Israel - Health Ministry to Reexamine Problematic Brain-Death Law
Israel - The Health Ministry intends to expand the number of medical examinations that are likely to determine with greater certainty whether a patient is brain dead. The move comes in response to the latest findings, which show a decrease of 40 percent in the ability of hospitals to declare an individual brain dead since a June 2009 law went into effect.
The wording of the legislation - formulated as a compromise between the Chief Rabbinate and the Israeli Medical Association - stipulates the conditions necessary in order to classify an ailing patient as brain dead.
It is only after doctors determine that a patient is in this state that they are permitted to request permission from family members to allow the organs of their loved one to be donated to needy recipients.
The original purpose of the 2009 law was to increase the number of organ donations by formally allowing the removal of organs from a deathly ill patient before his heart stops beating. It is essential for vital organs that are to be transplanted, such as the heart, lungs and liver, to be removed from a donor before his blood ceases to be pumped throughout the body.
Despite the original intent of the bill, it appears that abiding by the new criteria it sets out has led to a 40-percent drop in hospitals' ability to determine whether a patient is indeed brain dead.
A study initiated by the Israel Transplant Education Unit found that between January and March 2010, for example, there were only 25 cases out of a total of 46 potential cases, according to clinical examinations, in which a patient was determined to be legally brain dead under the criteria outlined in the 2009 law - a rate of just 54 percent.
Transplant experts say the low rate is due to technical problems related to the equipment used to verify cases of clinical brain death.
In Israel, half of all families refuse to donate organs, usually citing religious reasons. In 2009, officials did report a slight increase (54.3 percent) of those who agreed to donate the organs of a brain-dead relative.
In light of the findings, a panel of medical officials in the Health Ministry, which is tasked with monitoring the repercussions of the law concerning the diagnosis of brain death, resolved to update the criteria in order to increase the amount of organ donations.
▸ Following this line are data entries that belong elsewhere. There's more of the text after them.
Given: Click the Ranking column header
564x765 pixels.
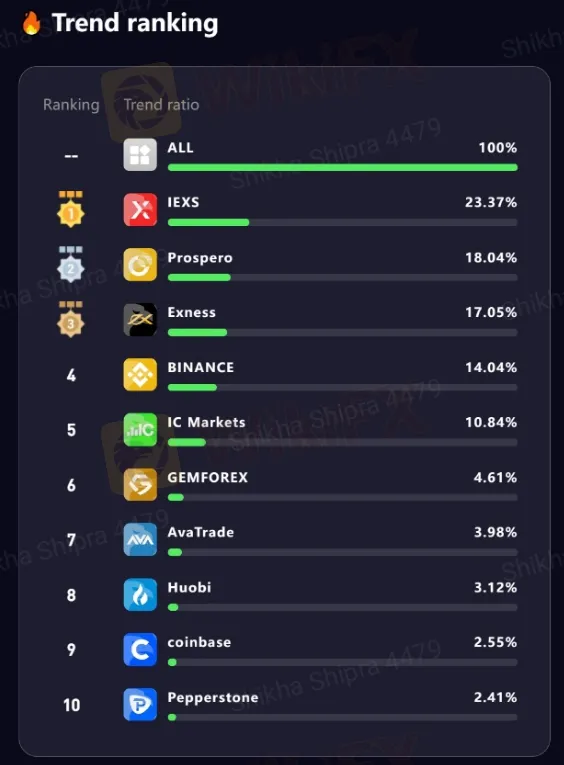Looking at the screenshot, I should 71,105.
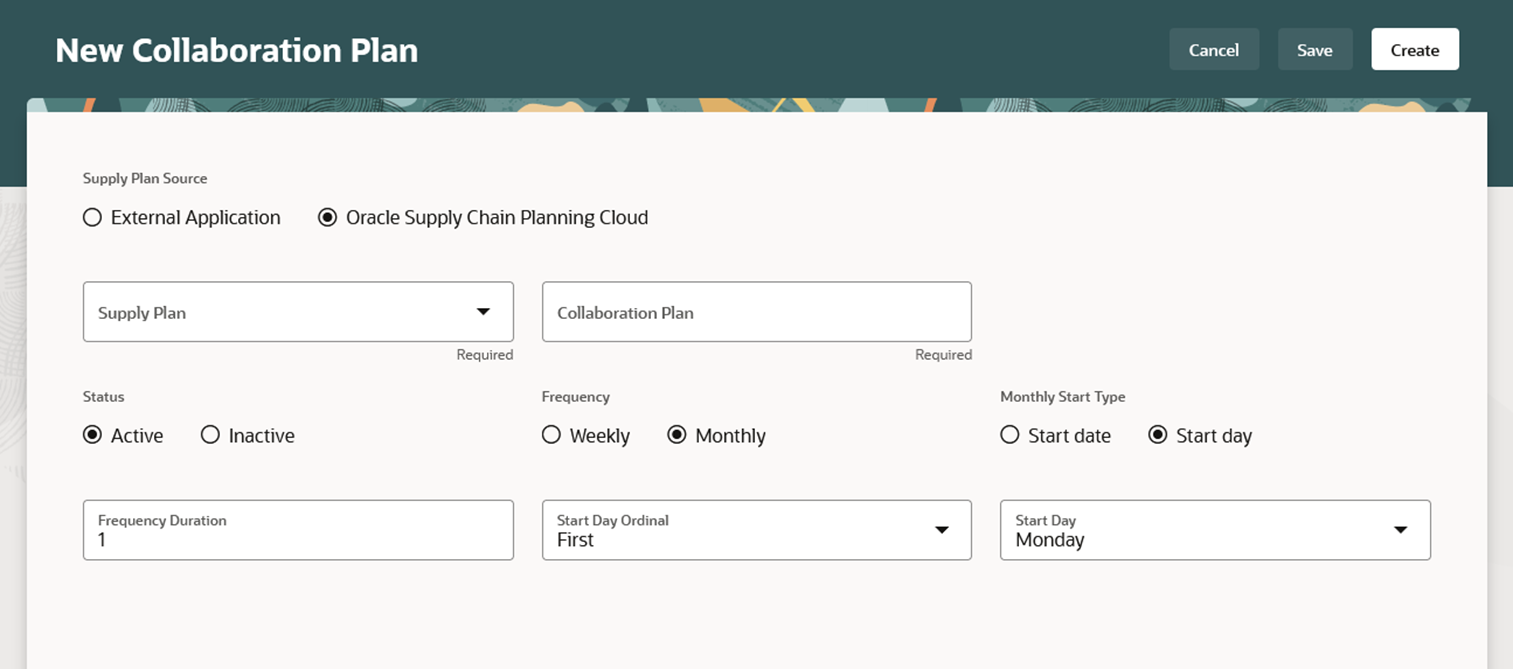Image resolution: width=1513 pixels, height=669 pixels.
Task: Select the Active status option
Action: tap(91, 435)
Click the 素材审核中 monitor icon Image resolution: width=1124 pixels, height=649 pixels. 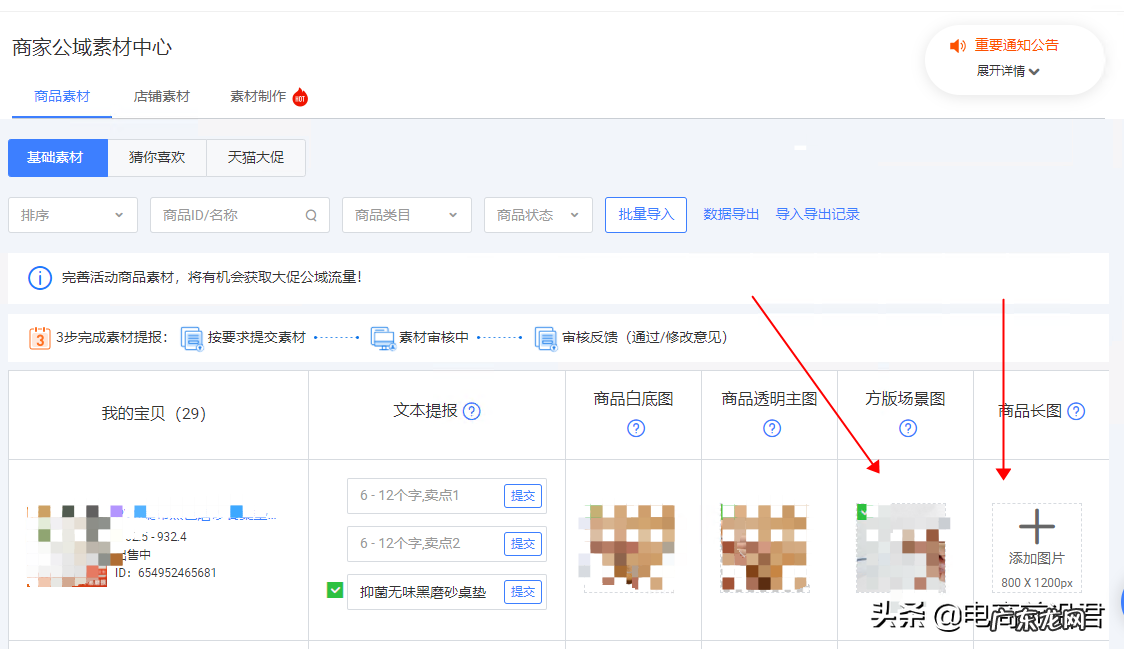click(383, 338)
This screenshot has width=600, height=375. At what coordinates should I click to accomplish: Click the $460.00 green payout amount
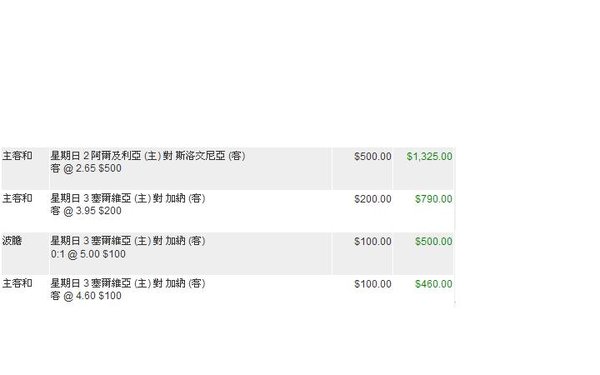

By law, brain death can only be diagnosed and certified by two doctors who have undergone extensive training and are not involved in the care of the patient. Afterward, their clinical diagnosis must be verified by an examination using five different tools: the brainstem auditory evoked response test (BAER); transcranial doppler test (TCD); the somatosensory evoked potential test (SEP); and either a computed tomography (CT) exam or a magnetic resonance imaging (MRI), which examines the flow of blood in the brain.
In some instances, however, these examinations detect physiological processes still ongoing in patients who have been clinically declared brain dead.
The panel moved to add a procedure known as carotid angiogram, a test which looks for blockages in the neck arteries that supply blood to the brain. The test allows doctors to inject a certain substance which enables them to determine whether the lack of blood flow to the brain is acute enough to warrant a diagnosis of brain death.
The ministry will also allow doctors to use a single-photon emission computerized tomography (SPECT) scan, a method of nuclear imaging whereby a radioactive substance is injected into the blood so as to allow a three-dimensional mapping of the brain to determine its level of activity.